Which Conference to Go To?


            The answer lies in subfield specialization and individual circumstance. Coming from international relations, I go to APSA, ISA, and also I usually go to the Midwest. Midwest is largely Americanists, but it is close to ND, the international relations part is growing, and I’ve gotten lucky sometimes and really learned a lot (or met a potential publisher). So one has to pick based on one’s interests, one’s funding, where one is accepted, etc. APSA is the best on a general level: most competitive, best place to find most of the people you want to find, best place to do job stuff (in part b/c timing, in part b/c wide attendance, in part b/c only semi-serious job interviews), best to meet publishers (b/c more go to APSA by far than others I know of).
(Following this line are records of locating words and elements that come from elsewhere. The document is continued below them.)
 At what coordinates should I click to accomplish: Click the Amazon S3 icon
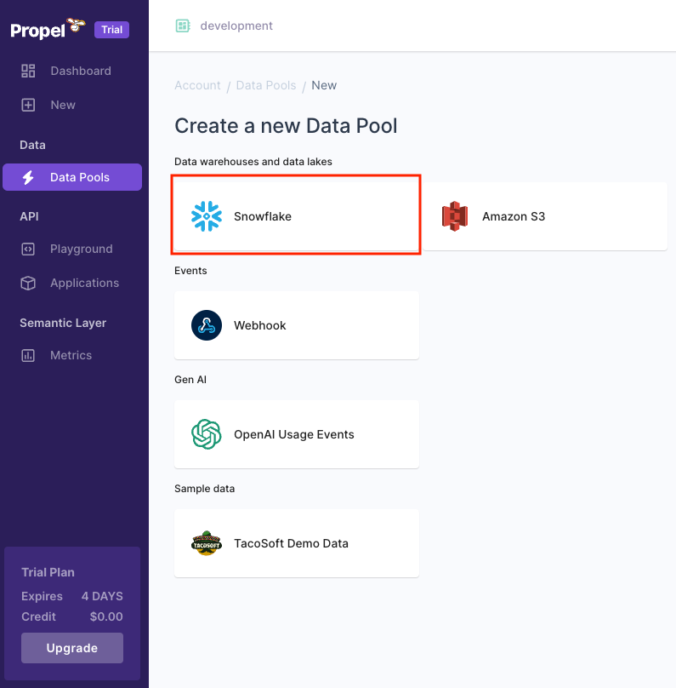(x=455, y=216)
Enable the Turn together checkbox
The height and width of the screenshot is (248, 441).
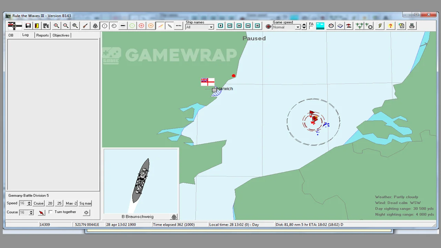click(51, 212)
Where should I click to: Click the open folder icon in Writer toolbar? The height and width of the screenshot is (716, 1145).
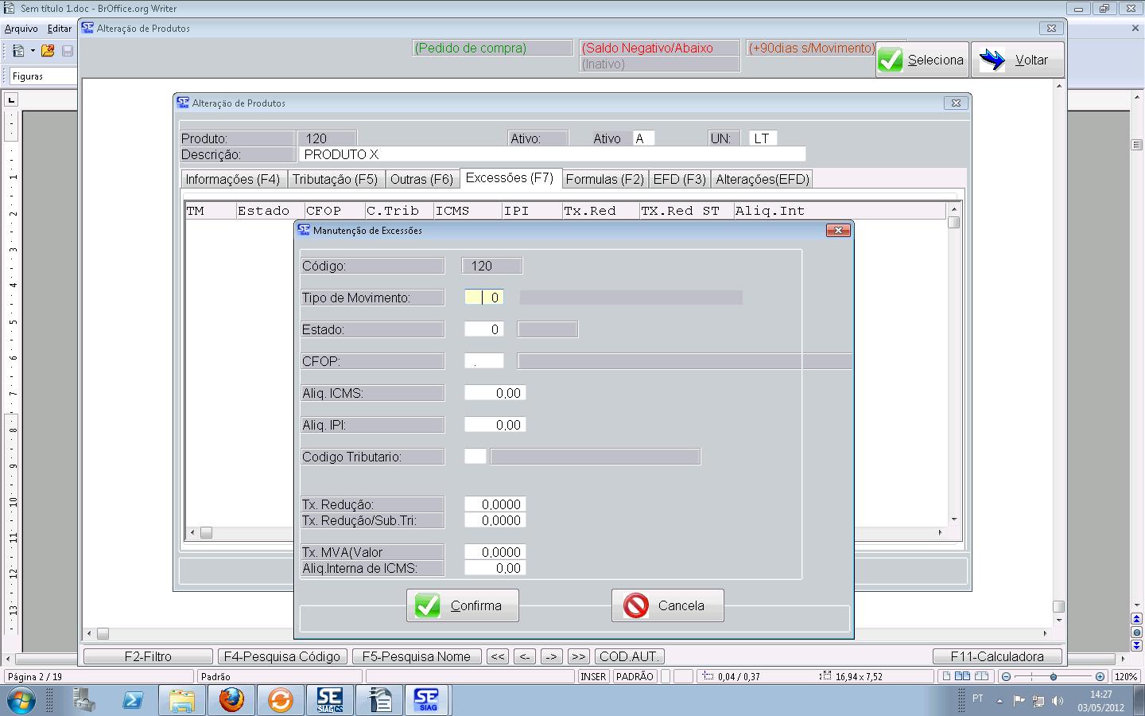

ISA is really fun for IR types b/c it is the most international, so you can learn/meet a lot more broadly than from even APSA. Midwest is OK for IR and good for American (this is my understanding. I’m not sure which is more competitive between Midwest and ISA: fewer IR slots and fewer IR applicants, vs. the reverse, respectively).


            Part of presenting at conferences is to begin to establish your track record as an ascendant scholar. Hiring committees want to know: Will you be famous? What is your trajectory? A question that therefore arises is:


When Should You Begin to Go to Conferences?


            Sooner is better, but too soon is bad. A good part of the answer is practical: What material do you have to present? Can you get funding? Was your proposal accepted? More subtly, the answers lie in where you are in your grad school career and what you have to offer. If you are before exams, and you present, and you aren’t ready, and you make bad impressions in your courses (or failed your exams) because you prepared to present in front of the poohbah you somehow got on a panel with, well, that doesn’t seem worth it. On the other hand, some students have a number of seminar papers or dissertation chapters that are worthy of presentation, and conference deadlines often spur useful revisions (let me underscore this: a MAJOR purpose of conferences for almost everyone I know is to spur progress on papers or dissertations that are already on your hard disk in some form). Progress comes from the deadline-induced work, as well as from hopefully constructive and thorough critiques.


            If you just want to attend a conference, you might always think about attending when you are close and the opportunity costs are small. I have never seen anyone check for badges if you are in a pinch, aren’t presenting, and can’t get funding (you get a conference badge when you sign up and pay with your name and affiliation on it. The badges are key to ‘remembering’ people, etc. Badge reading is an arcane conference art....). One should support the various organizations as possible though.


Submitting a Proposal


            There is no great mystery to submitting a proposal. The online forms make things clear. You should have a paper or dissertation chapter/s in decent form (or roll the dice, and hope you can get one in shape in the time before the conference) that you can summarize in the proposal. Proposal guidelines vary by conference, but all proposals are relatively short. Section organizers have to read through many proposals, so write clearly and make sure your punchlines and contributions are clear. Do not beat around the bush; lay out your puzzle and your argument up front, and include a bit on methods and perhaps an anecdote from the evidence. Do not be goofy, loopy, or cute. Do not worry too much about hitting conference themes like “global disparities” (I think, I’m not too sure) if it bends your paper into unrecognizable shape. Write your proposal out and edit it into polished form in your wordprocessor. Do not make it up on the fly online. A collateral benefit from doing this is that you will soon have a stable of proposals on your hard disk to fling at conferences as the deadlines approach (until you finally do publish the conference paper).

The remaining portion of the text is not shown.